Save and Restore a tf.estimator for inference

Code available on github. A more advanced use of the techniques covered in this article can also be found here.

Topics tf.estimator, serving_input_receiver_fn, ServingInputReceiver, export_saved_model, contrib.predictor, from_saved_model

Outline

Introduction
Model
Training the Estimator
Reload and Predict (first attempt)
The problem
A clever fix?
Exporting the estimator as a tf.saved_model
Reload and Predict (the good way)
Conclusion and next steps

Introduction

The tf.estimator framework is really handy to train and evaluate a model on a given dataset.
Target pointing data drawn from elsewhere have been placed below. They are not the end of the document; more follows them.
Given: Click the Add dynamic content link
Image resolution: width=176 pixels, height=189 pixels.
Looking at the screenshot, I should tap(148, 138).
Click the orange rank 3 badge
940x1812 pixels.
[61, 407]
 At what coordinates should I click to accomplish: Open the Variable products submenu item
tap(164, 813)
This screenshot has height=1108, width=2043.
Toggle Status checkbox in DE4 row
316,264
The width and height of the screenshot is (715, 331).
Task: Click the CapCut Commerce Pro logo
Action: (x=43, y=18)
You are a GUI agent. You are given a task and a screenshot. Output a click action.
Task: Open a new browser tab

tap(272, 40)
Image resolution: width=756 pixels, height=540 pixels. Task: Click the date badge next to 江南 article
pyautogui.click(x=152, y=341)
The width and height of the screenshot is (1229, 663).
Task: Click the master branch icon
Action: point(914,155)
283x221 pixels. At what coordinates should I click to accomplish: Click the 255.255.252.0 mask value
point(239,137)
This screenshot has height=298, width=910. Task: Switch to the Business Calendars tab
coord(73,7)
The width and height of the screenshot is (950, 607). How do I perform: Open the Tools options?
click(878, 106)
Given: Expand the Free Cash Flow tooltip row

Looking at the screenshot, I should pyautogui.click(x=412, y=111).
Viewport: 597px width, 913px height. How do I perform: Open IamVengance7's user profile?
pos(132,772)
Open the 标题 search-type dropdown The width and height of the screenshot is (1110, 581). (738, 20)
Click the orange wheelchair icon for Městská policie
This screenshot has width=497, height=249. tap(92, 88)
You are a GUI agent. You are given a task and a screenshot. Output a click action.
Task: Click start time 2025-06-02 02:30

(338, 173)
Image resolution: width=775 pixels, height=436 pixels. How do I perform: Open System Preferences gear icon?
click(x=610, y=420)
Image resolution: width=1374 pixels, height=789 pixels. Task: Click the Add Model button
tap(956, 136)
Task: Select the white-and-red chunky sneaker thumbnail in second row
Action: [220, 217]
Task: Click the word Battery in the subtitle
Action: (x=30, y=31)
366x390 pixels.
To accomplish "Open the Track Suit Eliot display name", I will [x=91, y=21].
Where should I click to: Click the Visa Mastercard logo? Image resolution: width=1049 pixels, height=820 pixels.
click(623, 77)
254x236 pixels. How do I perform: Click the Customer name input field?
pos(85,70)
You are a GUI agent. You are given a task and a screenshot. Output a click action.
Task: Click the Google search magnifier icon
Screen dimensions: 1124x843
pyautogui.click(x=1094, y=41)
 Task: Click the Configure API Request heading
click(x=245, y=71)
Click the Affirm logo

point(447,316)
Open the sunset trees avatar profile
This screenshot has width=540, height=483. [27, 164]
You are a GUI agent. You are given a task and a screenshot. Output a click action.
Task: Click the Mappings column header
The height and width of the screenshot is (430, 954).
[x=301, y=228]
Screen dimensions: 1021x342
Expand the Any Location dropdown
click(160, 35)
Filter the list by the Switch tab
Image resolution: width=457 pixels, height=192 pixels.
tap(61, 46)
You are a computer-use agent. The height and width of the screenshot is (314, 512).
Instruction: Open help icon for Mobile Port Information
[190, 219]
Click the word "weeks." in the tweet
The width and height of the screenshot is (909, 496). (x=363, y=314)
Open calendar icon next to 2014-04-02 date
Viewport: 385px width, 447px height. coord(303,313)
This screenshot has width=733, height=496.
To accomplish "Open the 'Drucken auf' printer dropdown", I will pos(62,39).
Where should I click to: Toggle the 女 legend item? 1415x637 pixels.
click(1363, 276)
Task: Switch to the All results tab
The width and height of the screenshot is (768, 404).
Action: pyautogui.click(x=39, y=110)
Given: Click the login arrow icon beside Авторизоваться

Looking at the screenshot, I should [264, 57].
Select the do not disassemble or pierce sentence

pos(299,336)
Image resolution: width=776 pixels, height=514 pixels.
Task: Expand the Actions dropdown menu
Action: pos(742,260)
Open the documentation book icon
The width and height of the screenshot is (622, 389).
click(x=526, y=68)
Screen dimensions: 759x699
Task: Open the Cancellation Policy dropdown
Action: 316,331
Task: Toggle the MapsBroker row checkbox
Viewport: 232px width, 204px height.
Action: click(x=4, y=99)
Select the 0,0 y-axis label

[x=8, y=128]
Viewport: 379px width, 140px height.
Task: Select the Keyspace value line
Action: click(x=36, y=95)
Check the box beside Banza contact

In this post, I show how a simple tensorflow script can get a state-of-the-art model up and running.

However, when it comes to using your trained Estimator to get predictions on the fly, things get a little bit messier.

This blog post demonstrates how to properly serialize, reload a tf.estimator and predict on new data, by going over a dummy example (fully reproductible by cloning the github repo) and get a 100x speedup over the vanilla implementation.

Good news is: in the end, it is dead simple and only takes a few lines of code 😎.

Model

Let’s say that we have trained an estimator that computes

\[f([x, x]) = 2x\]

We model this as a simple dense layer with one output. In other words, our model has 2 parameters a and b to learn such that

\[a \cdot x + b \cdot x = 2 \cdot x\]

Using the tf.estimator paradigm, here is our model_fn

def model_fn(features, labels, mode, params):
    if isinstance(features, dict):  # For serving
        features = features['feature']

    predictions = tf.layers.dense(features, 1)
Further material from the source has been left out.